The line with "Task: Click the" marks where to begin; print it and all lines after it in the material below exactly, skipping pictures.

Source information below:

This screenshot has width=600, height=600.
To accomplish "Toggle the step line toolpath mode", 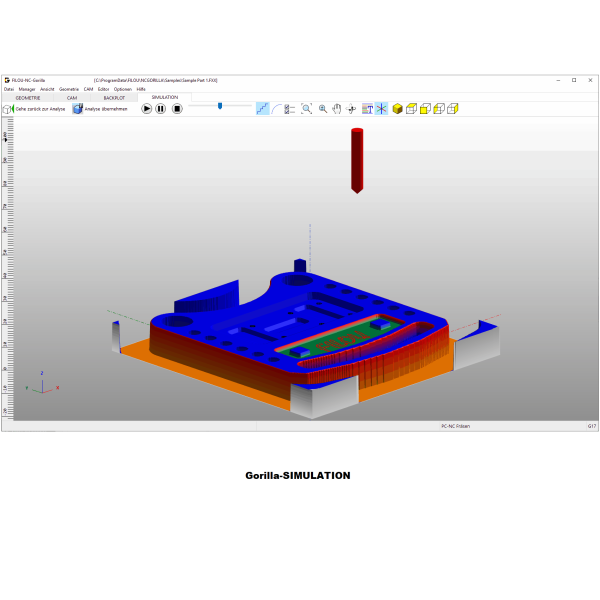I will (x=262, y=108).
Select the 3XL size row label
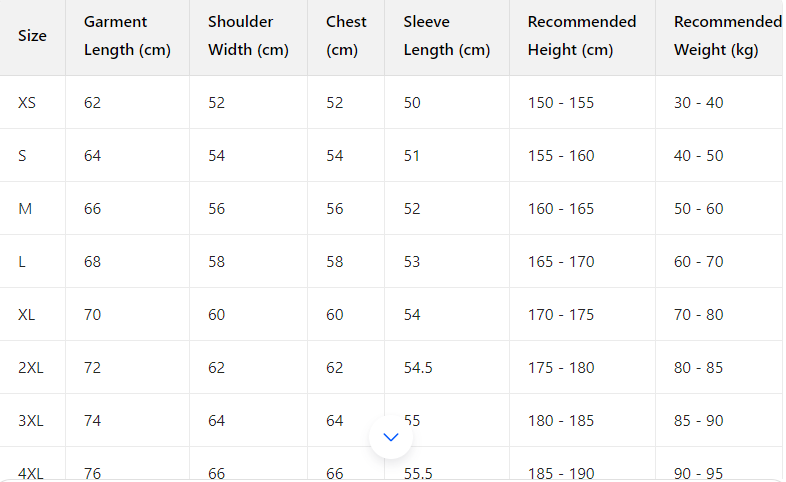This screenshot has width=786, height=482. tap(31, 421)
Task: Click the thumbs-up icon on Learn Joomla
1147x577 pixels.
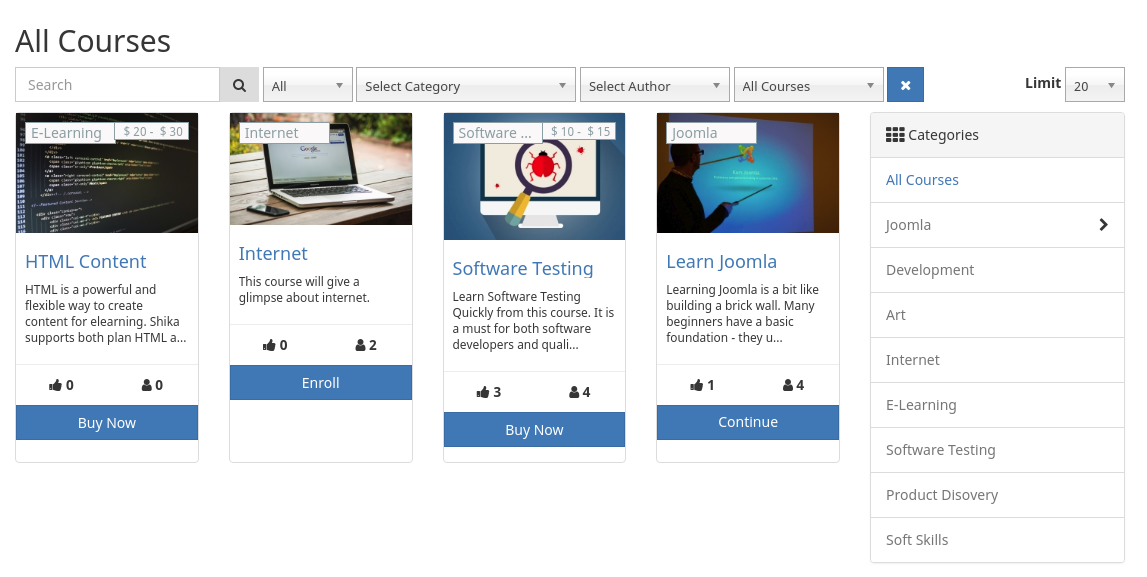Action: click(697, 385)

End of Source information.

Answer space:
Task: Click the thumbs-up icon on Learn Joomla
1147x577 pixels.
Action: click(697, 385)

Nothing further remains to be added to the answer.